Wolfgang Peukert (born 9 June 1958 in Karlsruhe) is a German process engineer. He won the Gottfried Wilhelm Leibniz Prize in 2005.

== Life ==
Wolfgang Peukert studied chemical engineering at the University of Karlsruhe and received his doctorate in 1990 at the Institute of Mechanical Process Engineering with the topic "The combined separation of particles and gases in packed bed filters". After seven years in the development department of the Japanese Hosokawa Group, he became a full professor at the Institute of Particle Technology, Technical University of Munich (TUM) in 1998. He moved to the Institute of Particle Technology at the Friedrich-Alexander University Erlangen - Nürnberg, Chair and full professor, in 2003.

== Scientific work ==
Prof. W. Peukert works and shapes the scientific field of particle technology. Starting from the field of mechanical process engineering, he develops particle technology into an interdisciplinary field of research. By combining the working methods of physics, chemistry and process engineering, individual processes and process-structure-property relationships are fundamentally investigated.

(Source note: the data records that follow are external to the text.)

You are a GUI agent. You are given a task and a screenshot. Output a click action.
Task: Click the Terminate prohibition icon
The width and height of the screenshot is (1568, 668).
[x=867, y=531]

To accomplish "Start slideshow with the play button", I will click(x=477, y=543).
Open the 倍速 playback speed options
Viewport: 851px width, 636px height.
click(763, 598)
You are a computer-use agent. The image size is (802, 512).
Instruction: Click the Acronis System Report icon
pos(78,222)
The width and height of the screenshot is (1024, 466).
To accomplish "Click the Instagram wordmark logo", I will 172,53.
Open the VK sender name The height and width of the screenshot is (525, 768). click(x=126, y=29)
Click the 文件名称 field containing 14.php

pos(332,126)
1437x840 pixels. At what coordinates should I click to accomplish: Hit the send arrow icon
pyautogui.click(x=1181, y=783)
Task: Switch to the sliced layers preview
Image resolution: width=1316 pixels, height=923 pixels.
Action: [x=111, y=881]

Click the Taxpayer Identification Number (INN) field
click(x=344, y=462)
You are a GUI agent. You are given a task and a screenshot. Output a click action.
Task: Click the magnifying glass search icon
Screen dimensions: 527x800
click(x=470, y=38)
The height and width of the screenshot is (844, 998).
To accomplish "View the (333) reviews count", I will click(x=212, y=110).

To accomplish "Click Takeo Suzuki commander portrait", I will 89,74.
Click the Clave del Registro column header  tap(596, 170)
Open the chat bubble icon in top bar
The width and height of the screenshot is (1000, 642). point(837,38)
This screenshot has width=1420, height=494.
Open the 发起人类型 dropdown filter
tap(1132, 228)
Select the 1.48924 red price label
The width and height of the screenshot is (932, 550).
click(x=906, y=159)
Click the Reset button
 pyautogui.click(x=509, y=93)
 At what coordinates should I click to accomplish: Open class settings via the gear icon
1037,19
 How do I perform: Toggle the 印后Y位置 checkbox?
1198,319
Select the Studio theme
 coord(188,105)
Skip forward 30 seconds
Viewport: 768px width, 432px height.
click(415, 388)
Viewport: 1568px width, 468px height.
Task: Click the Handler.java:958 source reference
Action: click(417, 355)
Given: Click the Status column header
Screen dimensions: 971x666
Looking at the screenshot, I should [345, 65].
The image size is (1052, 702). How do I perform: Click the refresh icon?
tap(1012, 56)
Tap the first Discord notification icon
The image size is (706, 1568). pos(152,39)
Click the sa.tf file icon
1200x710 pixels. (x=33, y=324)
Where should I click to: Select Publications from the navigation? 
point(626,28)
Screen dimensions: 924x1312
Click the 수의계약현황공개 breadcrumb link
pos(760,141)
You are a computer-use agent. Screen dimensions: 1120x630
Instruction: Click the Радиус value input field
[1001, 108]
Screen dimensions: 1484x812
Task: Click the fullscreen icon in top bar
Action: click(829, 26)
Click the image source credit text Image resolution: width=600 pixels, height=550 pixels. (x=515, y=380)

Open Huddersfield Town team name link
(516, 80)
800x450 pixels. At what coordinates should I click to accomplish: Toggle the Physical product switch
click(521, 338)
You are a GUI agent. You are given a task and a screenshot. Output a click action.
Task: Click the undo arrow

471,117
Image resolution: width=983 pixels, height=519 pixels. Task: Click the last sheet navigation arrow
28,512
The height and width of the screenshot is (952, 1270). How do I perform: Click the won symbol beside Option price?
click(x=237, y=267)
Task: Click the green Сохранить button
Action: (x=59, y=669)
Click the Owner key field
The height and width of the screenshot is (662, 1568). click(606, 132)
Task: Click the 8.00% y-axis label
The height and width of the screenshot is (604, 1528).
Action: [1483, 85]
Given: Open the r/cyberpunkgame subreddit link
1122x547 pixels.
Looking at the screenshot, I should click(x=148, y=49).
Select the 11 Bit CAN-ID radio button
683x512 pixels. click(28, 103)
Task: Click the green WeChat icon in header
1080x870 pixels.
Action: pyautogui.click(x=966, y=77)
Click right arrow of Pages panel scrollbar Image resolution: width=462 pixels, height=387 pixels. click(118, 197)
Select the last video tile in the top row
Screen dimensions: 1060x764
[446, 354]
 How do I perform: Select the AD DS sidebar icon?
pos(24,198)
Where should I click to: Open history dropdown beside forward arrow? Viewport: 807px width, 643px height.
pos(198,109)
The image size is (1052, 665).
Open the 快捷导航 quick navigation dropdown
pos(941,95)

Using experimental, analytical and theoretical methods, he mainly studies particles with sizes in the submicrometric and nanometer range, where the surface properties have a greater influence than the volume properties. The field of research is covering particle synthesis and formation, interface engineering, characterization of particles, particle interactions and structure formation and product design.

W. Peukert is member and coordinator of several research initiatives and invited plenary and keynote speaker at major international conferences.

== Honors and awards ==

- Environmental Prize of the City of Karlsruhe, 1990
- Gottfried Wilhelm Leibniz Prize, German Research Foundation, 2005
- Berlin-Brandenburg Academy of Sciences and Humanities, 2008
- Ernest Solvay Prize, 2012
- Member of the German Academy of Science and Engineering (Acatech).